Маленькие, трогательные истории, наполненные светом, теплом и легкой грустью. Они разбудят память о твоем бессмертии, заставят достать крылья из старого сундука, стряхнуть с них пыль и взмыть навстречу свежему ветру, счастью и мечтам.
Известный украинский писатель Владимир Дрозд — автор многих прозаических книг на современную тему. В романах «Катастрофа» и «Спектакль» писатель обращается к судьбе творческого человека, предающего себя, пренебрегающего вечными нравственными ценностями ради внешнего успеха. Соединение сатирического и трагического начала, присущее мироощущению писателя, наиболее ярко проявилось в романе «Катастрофа».
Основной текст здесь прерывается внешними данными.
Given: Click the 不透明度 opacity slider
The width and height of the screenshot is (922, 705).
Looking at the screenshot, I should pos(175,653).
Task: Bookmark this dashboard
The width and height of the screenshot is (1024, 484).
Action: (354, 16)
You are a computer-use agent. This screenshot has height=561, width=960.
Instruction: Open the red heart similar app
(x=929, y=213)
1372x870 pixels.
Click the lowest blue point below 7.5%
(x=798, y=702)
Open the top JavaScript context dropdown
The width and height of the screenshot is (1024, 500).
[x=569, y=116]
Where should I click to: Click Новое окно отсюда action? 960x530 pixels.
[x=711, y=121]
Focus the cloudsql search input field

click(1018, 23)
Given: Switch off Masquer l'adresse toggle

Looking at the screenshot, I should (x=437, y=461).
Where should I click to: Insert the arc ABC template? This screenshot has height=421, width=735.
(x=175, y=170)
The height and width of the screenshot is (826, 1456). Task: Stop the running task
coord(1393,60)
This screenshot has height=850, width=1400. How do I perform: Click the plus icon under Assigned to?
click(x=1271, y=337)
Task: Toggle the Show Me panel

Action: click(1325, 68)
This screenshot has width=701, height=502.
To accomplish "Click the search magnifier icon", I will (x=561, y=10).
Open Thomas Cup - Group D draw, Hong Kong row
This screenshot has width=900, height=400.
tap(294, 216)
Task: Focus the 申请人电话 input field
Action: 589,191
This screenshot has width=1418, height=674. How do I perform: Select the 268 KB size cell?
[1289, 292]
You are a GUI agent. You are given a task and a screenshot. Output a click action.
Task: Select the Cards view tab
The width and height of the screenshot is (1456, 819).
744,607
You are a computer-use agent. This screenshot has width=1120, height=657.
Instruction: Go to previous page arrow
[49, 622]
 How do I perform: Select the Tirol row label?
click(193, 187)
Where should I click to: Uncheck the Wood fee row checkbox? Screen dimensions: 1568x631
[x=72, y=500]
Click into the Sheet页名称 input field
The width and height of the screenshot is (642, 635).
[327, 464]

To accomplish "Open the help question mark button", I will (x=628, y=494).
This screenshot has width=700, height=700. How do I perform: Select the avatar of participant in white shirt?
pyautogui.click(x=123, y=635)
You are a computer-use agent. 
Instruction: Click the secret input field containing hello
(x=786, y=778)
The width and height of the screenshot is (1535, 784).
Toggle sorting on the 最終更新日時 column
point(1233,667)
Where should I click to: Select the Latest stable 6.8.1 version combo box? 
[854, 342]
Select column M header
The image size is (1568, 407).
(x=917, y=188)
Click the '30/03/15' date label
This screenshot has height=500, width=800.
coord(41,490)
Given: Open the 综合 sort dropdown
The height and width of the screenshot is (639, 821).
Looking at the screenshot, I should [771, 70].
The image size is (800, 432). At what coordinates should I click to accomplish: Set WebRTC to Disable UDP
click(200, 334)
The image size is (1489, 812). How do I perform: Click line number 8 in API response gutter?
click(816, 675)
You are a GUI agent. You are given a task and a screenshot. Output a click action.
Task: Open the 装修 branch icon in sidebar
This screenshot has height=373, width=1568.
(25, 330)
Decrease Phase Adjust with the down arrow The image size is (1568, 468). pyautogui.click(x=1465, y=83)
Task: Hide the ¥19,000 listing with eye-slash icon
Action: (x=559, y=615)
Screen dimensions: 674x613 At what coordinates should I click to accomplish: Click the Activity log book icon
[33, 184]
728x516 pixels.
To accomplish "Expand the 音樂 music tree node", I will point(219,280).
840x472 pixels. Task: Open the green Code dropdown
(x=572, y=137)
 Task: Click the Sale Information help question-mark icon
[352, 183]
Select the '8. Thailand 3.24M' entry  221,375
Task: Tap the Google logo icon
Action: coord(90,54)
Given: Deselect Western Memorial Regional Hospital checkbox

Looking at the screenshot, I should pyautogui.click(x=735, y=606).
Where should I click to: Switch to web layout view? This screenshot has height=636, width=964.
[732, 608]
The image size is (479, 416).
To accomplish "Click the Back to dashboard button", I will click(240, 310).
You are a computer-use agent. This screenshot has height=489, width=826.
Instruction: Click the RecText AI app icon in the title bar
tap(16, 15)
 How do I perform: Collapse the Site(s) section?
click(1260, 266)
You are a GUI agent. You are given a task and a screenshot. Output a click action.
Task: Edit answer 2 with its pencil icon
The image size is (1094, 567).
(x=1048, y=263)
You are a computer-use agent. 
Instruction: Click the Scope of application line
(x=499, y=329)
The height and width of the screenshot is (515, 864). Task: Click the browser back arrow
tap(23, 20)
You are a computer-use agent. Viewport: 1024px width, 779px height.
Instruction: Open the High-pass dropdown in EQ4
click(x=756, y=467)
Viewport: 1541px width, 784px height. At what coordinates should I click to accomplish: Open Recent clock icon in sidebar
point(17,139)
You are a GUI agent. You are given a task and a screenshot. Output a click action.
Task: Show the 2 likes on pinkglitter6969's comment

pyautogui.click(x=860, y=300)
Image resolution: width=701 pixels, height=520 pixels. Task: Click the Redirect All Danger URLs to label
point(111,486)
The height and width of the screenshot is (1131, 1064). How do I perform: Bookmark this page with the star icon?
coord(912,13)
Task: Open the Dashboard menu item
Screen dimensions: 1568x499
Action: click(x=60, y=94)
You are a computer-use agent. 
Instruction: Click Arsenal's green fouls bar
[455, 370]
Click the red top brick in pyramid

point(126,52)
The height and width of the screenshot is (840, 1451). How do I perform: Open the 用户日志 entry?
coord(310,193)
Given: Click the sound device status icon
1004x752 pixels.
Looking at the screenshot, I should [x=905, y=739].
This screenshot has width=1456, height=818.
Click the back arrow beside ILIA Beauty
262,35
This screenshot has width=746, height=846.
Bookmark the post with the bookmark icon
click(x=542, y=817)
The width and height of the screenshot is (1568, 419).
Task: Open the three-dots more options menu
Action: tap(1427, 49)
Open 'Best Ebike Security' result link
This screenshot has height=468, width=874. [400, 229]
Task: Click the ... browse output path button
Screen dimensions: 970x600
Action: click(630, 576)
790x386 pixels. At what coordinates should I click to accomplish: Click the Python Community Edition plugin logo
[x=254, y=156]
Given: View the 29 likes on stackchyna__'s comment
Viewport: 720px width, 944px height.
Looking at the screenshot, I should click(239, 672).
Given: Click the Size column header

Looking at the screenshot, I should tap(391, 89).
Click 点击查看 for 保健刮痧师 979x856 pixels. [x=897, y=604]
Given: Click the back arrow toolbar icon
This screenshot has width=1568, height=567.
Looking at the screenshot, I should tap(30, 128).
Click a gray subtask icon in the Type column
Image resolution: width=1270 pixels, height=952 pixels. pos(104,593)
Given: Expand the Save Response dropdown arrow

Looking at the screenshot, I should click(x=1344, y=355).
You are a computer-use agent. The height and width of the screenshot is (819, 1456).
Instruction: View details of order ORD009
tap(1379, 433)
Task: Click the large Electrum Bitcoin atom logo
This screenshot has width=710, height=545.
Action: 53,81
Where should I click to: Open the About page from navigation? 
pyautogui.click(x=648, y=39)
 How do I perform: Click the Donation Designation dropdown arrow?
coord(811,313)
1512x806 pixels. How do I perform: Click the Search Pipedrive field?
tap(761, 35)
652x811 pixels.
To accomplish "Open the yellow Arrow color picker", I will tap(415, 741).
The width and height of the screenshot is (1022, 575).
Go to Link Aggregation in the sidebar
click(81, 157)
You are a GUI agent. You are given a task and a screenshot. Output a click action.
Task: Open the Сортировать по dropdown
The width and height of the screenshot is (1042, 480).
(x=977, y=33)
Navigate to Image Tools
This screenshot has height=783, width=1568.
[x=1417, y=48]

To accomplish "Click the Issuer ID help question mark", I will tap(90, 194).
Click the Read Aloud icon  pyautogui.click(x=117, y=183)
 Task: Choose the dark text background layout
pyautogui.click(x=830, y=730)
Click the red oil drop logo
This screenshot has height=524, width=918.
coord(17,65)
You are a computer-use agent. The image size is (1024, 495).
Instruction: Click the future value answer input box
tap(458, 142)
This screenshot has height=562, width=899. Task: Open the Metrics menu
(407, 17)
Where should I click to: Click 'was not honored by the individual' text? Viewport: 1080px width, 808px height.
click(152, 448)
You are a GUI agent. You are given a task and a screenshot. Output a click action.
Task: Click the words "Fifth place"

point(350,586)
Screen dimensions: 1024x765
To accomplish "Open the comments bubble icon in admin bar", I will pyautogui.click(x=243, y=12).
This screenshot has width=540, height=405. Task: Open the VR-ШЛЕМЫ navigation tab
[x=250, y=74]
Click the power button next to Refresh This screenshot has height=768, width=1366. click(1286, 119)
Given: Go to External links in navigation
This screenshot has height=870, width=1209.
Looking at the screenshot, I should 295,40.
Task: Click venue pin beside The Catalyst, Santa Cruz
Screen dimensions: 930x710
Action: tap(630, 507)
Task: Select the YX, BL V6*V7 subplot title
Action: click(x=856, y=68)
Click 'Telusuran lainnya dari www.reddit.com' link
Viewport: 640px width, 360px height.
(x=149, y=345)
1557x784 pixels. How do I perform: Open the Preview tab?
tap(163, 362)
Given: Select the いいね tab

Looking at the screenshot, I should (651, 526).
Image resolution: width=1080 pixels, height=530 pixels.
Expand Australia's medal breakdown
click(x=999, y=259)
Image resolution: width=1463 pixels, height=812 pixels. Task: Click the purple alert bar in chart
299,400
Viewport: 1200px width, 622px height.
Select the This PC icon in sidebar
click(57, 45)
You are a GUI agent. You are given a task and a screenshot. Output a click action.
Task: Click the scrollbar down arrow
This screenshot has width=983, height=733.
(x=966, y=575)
Сборник посвящен памяти Александра Павловича Чудакова (1938–2005) – литературоведа, писателя, более всего известного книгами о Чехове и романом «Ложится мгла на старые ступени» (премия «Русский Букер десятилетия», 2011). После внезапной гибели Александра Павловича осталась его мемуарная проза, дневники, записи разговоров с великими филологами, книга стихов, которую он составил для друзей и близких, – они вошли в первую часть настоящей книги вместе с биографией А. П. Чудакова, написанной М. О. Чудаковой и И. Е. Гитович.
В книге рассказывается история главного героя, который сталкивается с различными проблемами и препятствиями на протяжении всего своего путешествия. По пути он встречает множество второстепенных персонажей, которые играют важные роли в истории. Благодаря опыту главного героя книга исследует такие темы, как любовь, потеря, надежда и стойкость. По мере того, как главный герой преодолевает свои трудности, он усваивает ценные уроки жизни и растет как личность.
В книге рассказывается история главного героя, который сталкивается с различными проблемами и препятствиями на протяжении всего своего путешествия. По пути он встречает множество второстепенных персонажей, которые играют важные роли в истории. Благодаря опыту главного героя книга исследует такие темы, как любовь, потеря, надежда и стойкость. По мере того, как главный герой преодолевает свои трудности, он усваивает ценные уроки жизни и растет как личность.
В книге рассказывается история главного героя, который сталкивается с различными проблемами и препятствиями на протяжении всего своего путешествия. По пути он встречает множество второстепенных персонажей, которые играют важные роли в истории. Благодаря опыту главного героя книга исследует такие темы, как любовь, потеря, надежда и стойкость. По мере того, как главный герой преодолевает свои трудности, он усваивает ценные уроки жизни и растет как личность.